As for Ginny, she walked on light feet, with a fluttering sensation spreading throughout her body, all the way from her toes to her fingertips. Nearly a month had passed since her weekend with the national team, but she had had little time to think back to it, as her undivided attention had been needed for the league and the Holyhead Harpies, who, if they could only hold it together against the Caerphilly Cataphult that afternoon, would finish the Quidditch season as British-Irish champions.
It seemed as though half of Britain had come to watch the finale and were standing by the sidewalks of the main street as Ginny and her teammates passed them. A couple of braves kids jumped out to sneak a high five from their favourite players, and a group of middleaged men raised their bottles of Firewhisky at the girls as they walked past, making rather suggestive comments that made Gwenog Jones shoot looks of thorns in their direction. Ginny smiled and waved at Keeper Heather Perrington’s new girlfriend before finally spotting her own family amongst the crowd. Her mum was crying and her dad waving enthusiastically, both of them dressed from top to toe in green and gold. George and Angelina, with her giant belly, sat on the grass in front of Bill and Fleur, who had come without the girls for once; Bill looked relaxed and slightly confused, as though he couldn’t quite believe that he wouldn’t have to worry about Victoire having a tantrum or Dominique getting lost or hurting herself for a whole afternoon. Percy and Audrey hadn’t dressed in Holyhead Harpies’ colours, but wore very proper outfits that, in Ginny’s opinon, made them look like they were going to an important business meeting rather than a Quidditch game. Finally, there were Harry, Hermione, and Ron, who smiled brilliantly as Ginny passed them.
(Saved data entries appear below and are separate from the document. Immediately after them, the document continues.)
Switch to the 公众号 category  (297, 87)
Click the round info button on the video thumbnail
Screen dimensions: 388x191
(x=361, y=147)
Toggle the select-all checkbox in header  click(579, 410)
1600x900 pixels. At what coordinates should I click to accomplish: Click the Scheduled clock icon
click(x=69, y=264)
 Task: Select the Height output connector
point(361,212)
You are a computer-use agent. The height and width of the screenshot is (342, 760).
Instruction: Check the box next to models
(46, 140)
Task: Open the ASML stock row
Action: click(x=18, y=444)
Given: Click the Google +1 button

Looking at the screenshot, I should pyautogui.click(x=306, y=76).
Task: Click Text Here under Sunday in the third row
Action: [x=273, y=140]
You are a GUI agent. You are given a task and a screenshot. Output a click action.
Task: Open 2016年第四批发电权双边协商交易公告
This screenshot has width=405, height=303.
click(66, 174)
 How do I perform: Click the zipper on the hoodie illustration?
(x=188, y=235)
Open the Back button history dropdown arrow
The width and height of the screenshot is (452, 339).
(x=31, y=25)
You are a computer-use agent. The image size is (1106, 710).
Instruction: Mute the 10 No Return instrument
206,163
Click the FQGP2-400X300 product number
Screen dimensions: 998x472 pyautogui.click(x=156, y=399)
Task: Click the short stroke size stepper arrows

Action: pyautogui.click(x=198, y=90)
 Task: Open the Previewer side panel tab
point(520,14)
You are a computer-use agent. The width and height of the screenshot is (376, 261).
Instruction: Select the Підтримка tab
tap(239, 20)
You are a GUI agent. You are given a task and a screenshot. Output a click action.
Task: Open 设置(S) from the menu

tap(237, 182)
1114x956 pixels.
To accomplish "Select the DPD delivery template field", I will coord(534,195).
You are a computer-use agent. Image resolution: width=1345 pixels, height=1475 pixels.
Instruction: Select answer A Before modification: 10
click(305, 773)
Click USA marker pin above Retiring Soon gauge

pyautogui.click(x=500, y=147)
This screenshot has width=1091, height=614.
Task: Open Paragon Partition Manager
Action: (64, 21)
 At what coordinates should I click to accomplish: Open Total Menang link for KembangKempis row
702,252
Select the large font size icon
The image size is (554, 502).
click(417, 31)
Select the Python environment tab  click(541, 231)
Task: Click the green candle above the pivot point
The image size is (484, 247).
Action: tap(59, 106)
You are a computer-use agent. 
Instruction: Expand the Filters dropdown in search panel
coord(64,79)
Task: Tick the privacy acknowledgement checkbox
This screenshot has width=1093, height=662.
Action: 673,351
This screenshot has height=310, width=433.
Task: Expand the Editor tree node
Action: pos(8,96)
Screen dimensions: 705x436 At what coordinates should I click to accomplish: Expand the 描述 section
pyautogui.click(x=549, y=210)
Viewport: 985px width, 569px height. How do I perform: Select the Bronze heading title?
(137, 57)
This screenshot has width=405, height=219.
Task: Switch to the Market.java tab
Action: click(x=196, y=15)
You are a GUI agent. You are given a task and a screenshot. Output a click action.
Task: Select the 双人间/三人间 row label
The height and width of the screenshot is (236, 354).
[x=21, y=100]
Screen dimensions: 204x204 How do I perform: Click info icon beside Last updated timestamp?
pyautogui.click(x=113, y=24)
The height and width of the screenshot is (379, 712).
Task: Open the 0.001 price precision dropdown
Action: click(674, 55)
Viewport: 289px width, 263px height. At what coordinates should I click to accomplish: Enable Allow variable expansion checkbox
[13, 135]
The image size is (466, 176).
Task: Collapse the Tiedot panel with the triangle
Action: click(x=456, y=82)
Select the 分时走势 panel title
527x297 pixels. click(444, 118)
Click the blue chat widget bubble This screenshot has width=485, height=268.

As the team disappeared down the street, their supporters slowly started moving towards the arena, and Bill reached down his hand behind his father to pull another redheaded man, who had been crouching behind Mr and Mrs Weasley, to his feet.
“She’s gone now,” he said, and the oldest of his younger brothers grinned at him.
“I can’t believe she thinks I’m not coming to this game,” Charlie said. “Doesn’t she know what a dedicated fan I am?”
“Of the Chudley Cannons? Yes. As you may have noticed, though, this is the Holyhead Harpies versus the Caerphilly Catapults. Not that anyone would ever think that the Cannons would make it to the finale...”
As the two eldest of the Weasley siblings continued to bicker, their family started moving along with the crowd, heading for the Quidditch pitch and the premium seats that Ginny had managed to get for them. Ron purposely lingered behind, walking a tad slower than the rest of them, so that he and Hermione got a moment of privacy even surrounded by all those people.
“Are you sure you want to stay for the game?” he asked softly.
Hermione’s jaws clenched as she answered: “Yes, Ron, I’m sure. I know that my mother died, but I’ve been sitting at home for weeks just thinking about her. I can’t do that anymore.”
“I know, it’s just… you don’t even like Quidditch.”
Hermione rolled her eyes. “Didn’t I go to see you and Harry play every single match at Hogwarts anyway? I do like Ginny, and this could be one of the biggest moments in her career so far.”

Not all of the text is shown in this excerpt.